● **Source data**
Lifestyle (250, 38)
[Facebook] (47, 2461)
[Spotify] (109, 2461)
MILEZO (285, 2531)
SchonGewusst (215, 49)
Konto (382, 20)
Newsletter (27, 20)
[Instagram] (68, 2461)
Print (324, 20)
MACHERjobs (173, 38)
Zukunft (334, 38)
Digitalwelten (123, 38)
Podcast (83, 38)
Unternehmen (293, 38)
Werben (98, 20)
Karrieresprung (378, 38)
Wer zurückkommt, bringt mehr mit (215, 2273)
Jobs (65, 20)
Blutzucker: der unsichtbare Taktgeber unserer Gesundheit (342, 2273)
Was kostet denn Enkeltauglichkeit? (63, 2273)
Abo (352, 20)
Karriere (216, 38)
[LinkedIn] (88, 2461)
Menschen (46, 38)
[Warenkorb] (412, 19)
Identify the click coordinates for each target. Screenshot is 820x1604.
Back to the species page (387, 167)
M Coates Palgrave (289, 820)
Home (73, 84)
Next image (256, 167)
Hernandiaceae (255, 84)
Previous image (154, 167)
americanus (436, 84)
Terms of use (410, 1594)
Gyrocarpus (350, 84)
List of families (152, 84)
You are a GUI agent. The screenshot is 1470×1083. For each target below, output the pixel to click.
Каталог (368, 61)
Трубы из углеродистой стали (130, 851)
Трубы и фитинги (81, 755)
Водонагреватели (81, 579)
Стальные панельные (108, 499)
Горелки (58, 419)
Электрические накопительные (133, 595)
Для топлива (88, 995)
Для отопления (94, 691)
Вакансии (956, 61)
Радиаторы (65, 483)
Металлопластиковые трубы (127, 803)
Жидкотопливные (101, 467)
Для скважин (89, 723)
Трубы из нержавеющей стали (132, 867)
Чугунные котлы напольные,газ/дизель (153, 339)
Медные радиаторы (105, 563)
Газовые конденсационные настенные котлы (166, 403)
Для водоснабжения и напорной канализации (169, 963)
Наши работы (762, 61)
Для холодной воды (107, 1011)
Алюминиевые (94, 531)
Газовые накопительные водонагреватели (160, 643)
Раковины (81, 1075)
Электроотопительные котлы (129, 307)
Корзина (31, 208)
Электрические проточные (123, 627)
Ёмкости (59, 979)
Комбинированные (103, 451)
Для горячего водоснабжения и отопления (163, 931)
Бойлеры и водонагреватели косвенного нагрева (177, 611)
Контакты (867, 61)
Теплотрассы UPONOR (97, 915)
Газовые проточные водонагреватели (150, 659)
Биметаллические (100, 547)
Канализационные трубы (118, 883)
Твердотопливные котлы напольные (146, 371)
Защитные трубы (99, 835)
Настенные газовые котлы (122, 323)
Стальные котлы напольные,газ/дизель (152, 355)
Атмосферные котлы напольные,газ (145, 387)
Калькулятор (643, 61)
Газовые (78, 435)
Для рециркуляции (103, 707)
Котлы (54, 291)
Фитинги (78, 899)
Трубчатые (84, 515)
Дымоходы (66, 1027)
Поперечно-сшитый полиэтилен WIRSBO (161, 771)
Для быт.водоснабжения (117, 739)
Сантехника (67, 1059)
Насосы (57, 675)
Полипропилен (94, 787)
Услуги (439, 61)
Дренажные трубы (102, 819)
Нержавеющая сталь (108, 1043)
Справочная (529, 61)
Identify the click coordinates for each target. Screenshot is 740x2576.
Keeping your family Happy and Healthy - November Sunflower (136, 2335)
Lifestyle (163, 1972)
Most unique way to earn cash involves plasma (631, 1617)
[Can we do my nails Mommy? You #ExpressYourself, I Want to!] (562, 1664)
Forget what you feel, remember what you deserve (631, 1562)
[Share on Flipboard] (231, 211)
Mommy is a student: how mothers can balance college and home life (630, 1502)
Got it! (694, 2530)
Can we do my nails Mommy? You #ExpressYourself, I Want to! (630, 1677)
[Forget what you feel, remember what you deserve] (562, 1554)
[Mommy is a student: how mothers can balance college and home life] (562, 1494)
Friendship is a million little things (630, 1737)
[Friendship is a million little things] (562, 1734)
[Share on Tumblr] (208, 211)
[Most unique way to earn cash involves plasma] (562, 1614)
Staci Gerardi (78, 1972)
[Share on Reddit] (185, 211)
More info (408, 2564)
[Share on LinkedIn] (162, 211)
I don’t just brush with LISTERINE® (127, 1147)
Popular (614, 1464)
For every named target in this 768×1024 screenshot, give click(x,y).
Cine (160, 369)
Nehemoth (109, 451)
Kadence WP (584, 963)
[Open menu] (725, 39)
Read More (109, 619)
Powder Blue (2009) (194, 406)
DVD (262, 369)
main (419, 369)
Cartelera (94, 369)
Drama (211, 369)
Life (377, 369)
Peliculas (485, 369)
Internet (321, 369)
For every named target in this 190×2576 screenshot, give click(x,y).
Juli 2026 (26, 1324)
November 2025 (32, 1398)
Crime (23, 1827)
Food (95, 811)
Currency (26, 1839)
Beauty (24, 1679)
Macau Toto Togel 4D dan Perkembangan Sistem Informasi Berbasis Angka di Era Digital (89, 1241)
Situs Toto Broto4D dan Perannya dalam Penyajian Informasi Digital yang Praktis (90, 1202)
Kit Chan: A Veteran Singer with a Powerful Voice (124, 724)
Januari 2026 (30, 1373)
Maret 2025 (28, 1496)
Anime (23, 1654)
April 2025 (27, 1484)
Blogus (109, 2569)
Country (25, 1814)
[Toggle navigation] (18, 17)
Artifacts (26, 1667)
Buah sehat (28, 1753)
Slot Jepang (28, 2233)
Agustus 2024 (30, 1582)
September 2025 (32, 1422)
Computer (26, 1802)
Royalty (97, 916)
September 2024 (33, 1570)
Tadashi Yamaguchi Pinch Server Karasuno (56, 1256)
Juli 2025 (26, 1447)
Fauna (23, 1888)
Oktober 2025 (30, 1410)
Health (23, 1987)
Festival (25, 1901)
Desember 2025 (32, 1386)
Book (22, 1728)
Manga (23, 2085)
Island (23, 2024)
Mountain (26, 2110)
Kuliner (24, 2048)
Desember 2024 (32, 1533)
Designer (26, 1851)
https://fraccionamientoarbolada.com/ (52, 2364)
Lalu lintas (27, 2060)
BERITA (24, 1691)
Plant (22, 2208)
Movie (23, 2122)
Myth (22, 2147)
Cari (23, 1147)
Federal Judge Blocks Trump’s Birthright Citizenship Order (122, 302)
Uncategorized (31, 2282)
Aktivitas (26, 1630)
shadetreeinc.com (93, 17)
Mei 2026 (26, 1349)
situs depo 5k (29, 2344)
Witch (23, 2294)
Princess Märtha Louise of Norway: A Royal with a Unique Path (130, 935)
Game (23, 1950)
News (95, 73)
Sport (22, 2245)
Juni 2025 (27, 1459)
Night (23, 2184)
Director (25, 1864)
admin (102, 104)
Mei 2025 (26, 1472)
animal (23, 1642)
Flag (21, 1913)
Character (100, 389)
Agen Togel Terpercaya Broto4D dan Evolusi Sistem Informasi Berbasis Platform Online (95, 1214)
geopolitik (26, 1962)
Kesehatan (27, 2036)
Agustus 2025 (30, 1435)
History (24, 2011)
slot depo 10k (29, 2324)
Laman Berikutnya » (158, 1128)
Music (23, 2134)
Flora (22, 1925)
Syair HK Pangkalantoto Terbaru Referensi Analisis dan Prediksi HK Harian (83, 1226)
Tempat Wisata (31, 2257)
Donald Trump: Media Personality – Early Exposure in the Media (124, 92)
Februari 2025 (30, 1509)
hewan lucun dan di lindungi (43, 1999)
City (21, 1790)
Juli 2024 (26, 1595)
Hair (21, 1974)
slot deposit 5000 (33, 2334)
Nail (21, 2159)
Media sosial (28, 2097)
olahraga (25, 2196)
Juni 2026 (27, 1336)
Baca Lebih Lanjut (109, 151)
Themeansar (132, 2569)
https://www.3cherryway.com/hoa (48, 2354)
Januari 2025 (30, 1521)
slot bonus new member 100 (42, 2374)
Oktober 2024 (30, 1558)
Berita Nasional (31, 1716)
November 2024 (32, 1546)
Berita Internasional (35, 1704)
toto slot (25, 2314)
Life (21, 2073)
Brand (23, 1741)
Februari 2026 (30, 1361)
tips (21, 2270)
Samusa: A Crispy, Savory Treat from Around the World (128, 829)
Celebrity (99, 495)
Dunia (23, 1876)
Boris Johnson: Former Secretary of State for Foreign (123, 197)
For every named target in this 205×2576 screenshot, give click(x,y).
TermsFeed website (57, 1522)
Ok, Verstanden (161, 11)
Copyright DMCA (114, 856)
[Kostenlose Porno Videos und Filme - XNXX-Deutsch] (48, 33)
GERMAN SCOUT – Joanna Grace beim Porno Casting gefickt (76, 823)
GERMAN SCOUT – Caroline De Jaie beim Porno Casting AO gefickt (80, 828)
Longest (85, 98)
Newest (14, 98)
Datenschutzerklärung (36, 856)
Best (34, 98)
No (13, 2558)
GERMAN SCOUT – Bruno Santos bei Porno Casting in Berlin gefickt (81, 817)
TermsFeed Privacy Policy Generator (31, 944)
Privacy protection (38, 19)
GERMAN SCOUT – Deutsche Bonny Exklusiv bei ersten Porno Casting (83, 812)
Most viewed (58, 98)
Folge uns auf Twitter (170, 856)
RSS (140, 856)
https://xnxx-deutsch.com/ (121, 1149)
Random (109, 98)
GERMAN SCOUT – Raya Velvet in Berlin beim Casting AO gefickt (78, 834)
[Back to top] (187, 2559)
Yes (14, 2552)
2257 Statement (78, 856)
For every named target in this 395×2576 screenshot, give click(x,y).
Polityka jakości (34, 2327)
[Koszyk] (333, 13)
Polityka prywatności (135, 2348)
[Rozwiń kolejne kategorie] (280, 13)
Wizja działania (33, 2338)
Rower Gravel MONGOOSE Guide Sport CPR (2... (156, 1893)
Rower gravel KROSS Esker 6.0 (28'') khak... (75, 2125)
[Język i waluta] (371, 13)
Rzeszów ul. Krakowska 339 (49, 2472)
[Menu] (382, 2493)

● **Exercise objective**
In the data above, which lines lie between the line with "Most viewed (58, 98)" and the line with "[Rozwiń kolejne kategorie] (280, 13)", inclusive? Print those lines exactly and nothing else.

● **Written solution**
Most viewed (58, 98)
Folge uns auf Twitter (170, 856)
RSS (140, 856)
https://xnxx-deutsch.com/ (121, 1149)
Random (109, 98)
GERMAN SCOUT – Raya Velvet in Berlin beim Casting AO gefickt (78, 834)
[Back to top] (187, 2559)
Yes (14, 2552)
2257 Statement (78, 856)
For every named target in this 395×2576 screenshot, give click(x,y).
Polityka jakości (34, 2327)
[Koszyk] (333, 13)
Polityka prywatności (135, 2348)
[Rozwiń kolejne kategorie] (280, 13)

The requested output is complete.